Falsely making an affidavit can be a crime, but only if:
The document is submitted to a court or to some official who requires that it be under oath, or as part of an attempt to induce some official to make some decision or take some action;
The falsehood is materiel. For example if a person started an affidavit with "I was born on April 2, 1961" when the correct year was 1962, and the person's exact age was not important for the case at hand, that would not be a punishable false statement.
The false statement must have been made knowingly, not by mistake or misunderstanding.
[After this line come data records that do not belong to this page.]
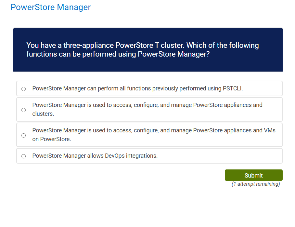Click the PowerStore Manager page title

(x=50, y=7)
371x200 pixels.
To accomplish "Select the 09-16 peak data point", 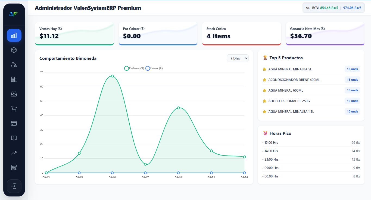I will [x=112, y=76].
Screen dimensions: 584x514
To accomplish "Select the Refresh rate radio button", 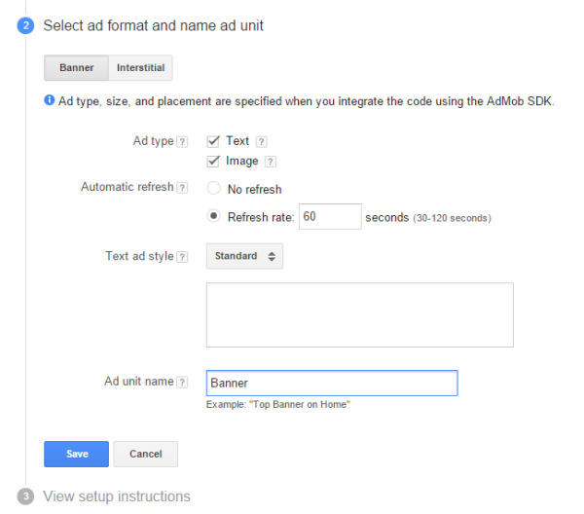I will click(213, 217).
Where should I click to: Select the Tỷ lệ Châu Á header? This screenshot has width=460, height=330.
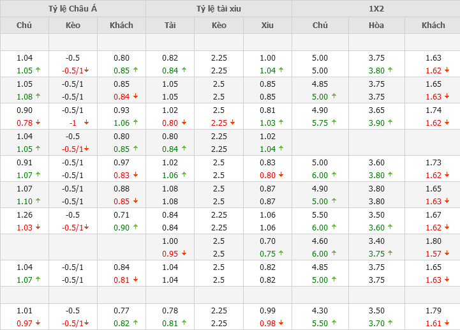pyautogui.click(x=73, y=8)
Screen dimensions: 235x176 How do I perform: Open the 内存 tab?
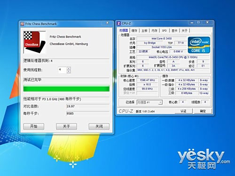click(x=154, y=31)
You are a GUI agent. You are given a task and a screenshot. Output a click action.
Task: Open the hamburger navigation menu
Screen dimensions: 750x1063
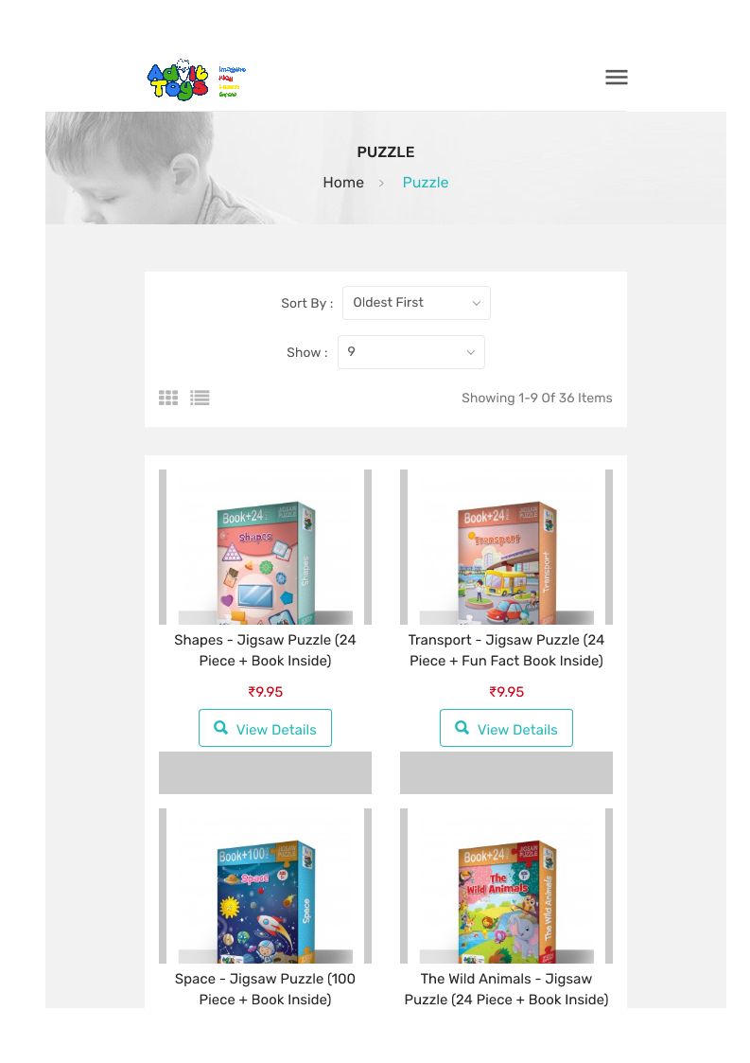(x=616, y=78)
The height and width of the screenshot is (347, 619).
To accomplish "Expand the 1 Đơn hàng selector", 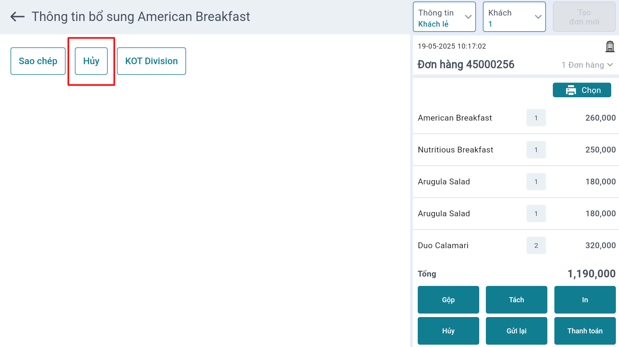I will (587, 65).
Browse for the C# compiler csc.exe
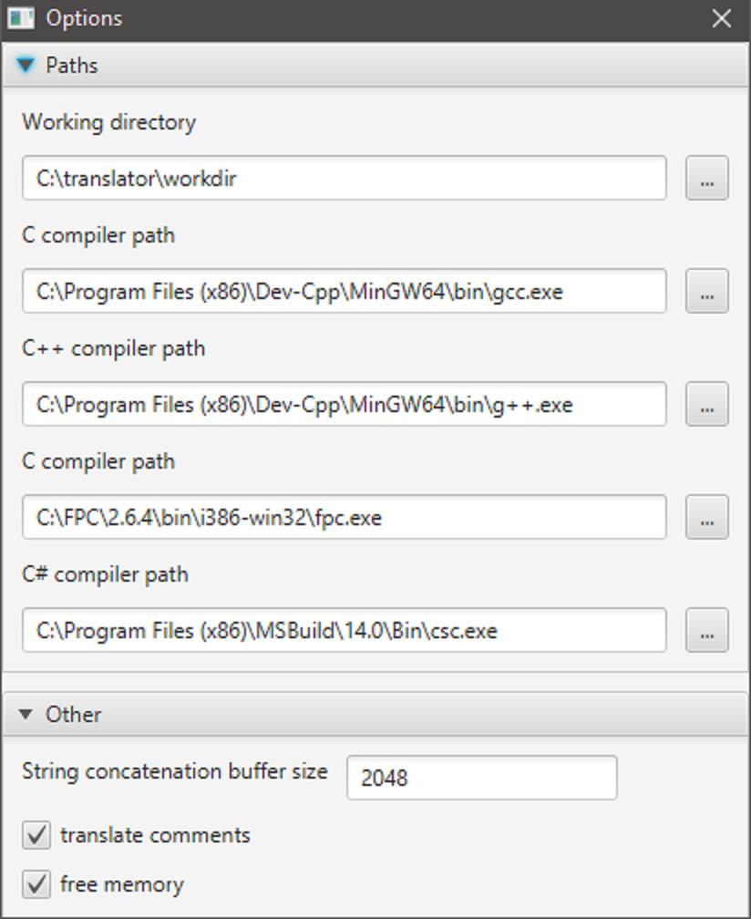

For US Federal law, 18 U.S. Code § 1621 provides::
Whoever
(1) having taken an oath before a competent tribunal, officer, or person, in any case in which a law of the United States authorizes an oath to be administered, that he will testify, declare, depose, or certify truly, or that any written testimony, declaration, deposition, or certificate by him subscribed, is true, willfully and contrary to such oath states or subscribes any material matter which he does not believe to be true; or
(2) in any declaration, certificate, verification, or statement under penalty of perjury as permitted under section 1746 of title 28, United States Code, willfully subscribes as true any material matter which he does not believe to be true;
is guilty of perjury and shall, except as otherwise expressly provided by law, be fined under this title or imprisoned not more than five years, or both. This section is applicable whether the statement or subscription is made within or without the United States.
Laws of the various US states and of other countries will differ in detail, but the general elements are similar in most cases.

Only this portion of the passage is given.